Para escapar de ser preso pelo juiz Sérgio Moro, a quem caberia conceder
ou não o pedido de prisão de Lula feito pelo Ministério Público de São
Paulo. Ali, Lula é investigado por ocultação de patrimônio e lavagem de
dinheiro. Dilma e o PT construíram a narrativa de que Lula voltou ao
governo para ajudá-lo a salvar o país da crise, e a derrotar o
impeachment. A narrativa é falsa. A volta de Lula acabou servindo para
pôr a Lava-Jato dentro do Palácio do Planalto, e acirrar os ânimos no
país. Para o governo, está sendo péssimo.
Dilma tem chances de derrotar o impeachment?
Tem, embora elas diminuam a cada dia. Para aprovar o impeachment na
Câmara dos Deputados serão necessários 342 votos de um total de 503.
Haverá votos de sobra para aprovar ou rejeitar o impeachment. Jamais
será uma votação apertada. Ela refletirá, no dia em que acontecer, o
humor dos brasileiros e a situação do país e do governo. A Câmara corre
para votar o impeachment dentro de 45 a 60 dias. Se aprovado na Câmara,
dificilmente será rejeitado pelo Senado.
Michel Temer substituirá Dilma em caso de impeachment?
É o que está previsto na Constituição.
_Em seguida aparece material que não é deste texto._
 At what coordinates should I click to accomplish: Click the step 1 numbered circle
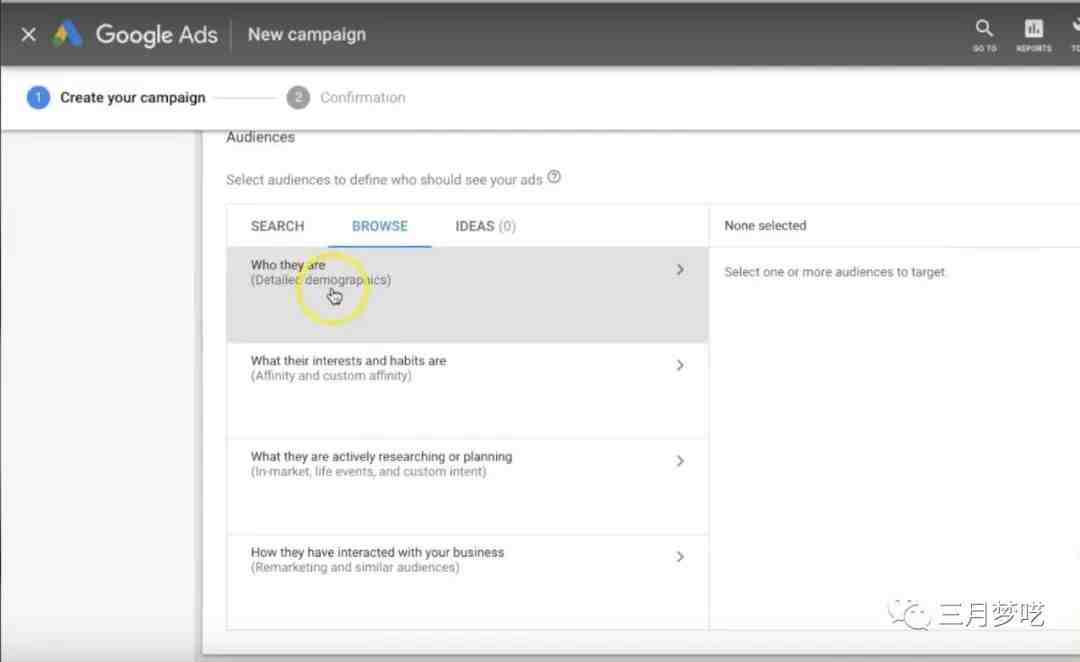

É o que deverá ocorrer. Mas não é
obrigatoriamente o que ocorrerá. Temer foi citado na delação do senador
Delcídio do Amaral (PT-MS), que lhe atribuiu a responsabilidade pela
indicação de um diretor da Petrobras, preso e acusado de corrupção.
Temer respondeu que não indicou ninguém para a Petrobras. Se a denúncia
feita por Delcídio ficar por isso mesmo, tudo bem para Temer. Se não
ficar, o processo de impeachment de Dilma se estenderá por muitos meses à
procura de uma solução.
Se Dilma cair, qual será o futuro dela, de Lula e do PT?
Não haverá futuro político para Dilma. Do anonimato ela saiu, ao
anonimato voltará. Lula sempre terá algum futuro político, a não ser que
acabe preso e condenado, uma vez provadas as denúncias que o atingem.
Mesmo que não seja, porém, será remota a candidatura dele a presidente
em 2018. A imagem de Lula sofreu um duro golpe com as investigações da
Lava-Jato, e com o a revelação do conteúdo de conversas dele ao
telefone. Imagine o uso que se fará desses grampos nas eleições deste
ano e nas próximas. Quanto ao PT: ou aproveita a crise moral que o
abateu para se reinventar ou afundará, simplesmente.
E o futuro da política brasileira?
Pouco mudou na Itália com a Operação Mãos-Limpas. É cedo para saber se a
política entre nós mudará pouco ou muito com a Lava-Jato. O provável é
que mude um pouco. Por exemplo: aumentará o cuidado dos políticos com o
telefone. E eles terão ainda mais cuidado ao roubar. Os brasileiros
elegerão o próximo presidente sob o signo do nojo à política e aos
políticos. Isso não será bom. E poderá dar ensejo à eleição de um
aventureiro que se apresente como a-político, disposto a “mudar tudo o
que está aí”. Em 1989, Fernando Collor se elegeu assim.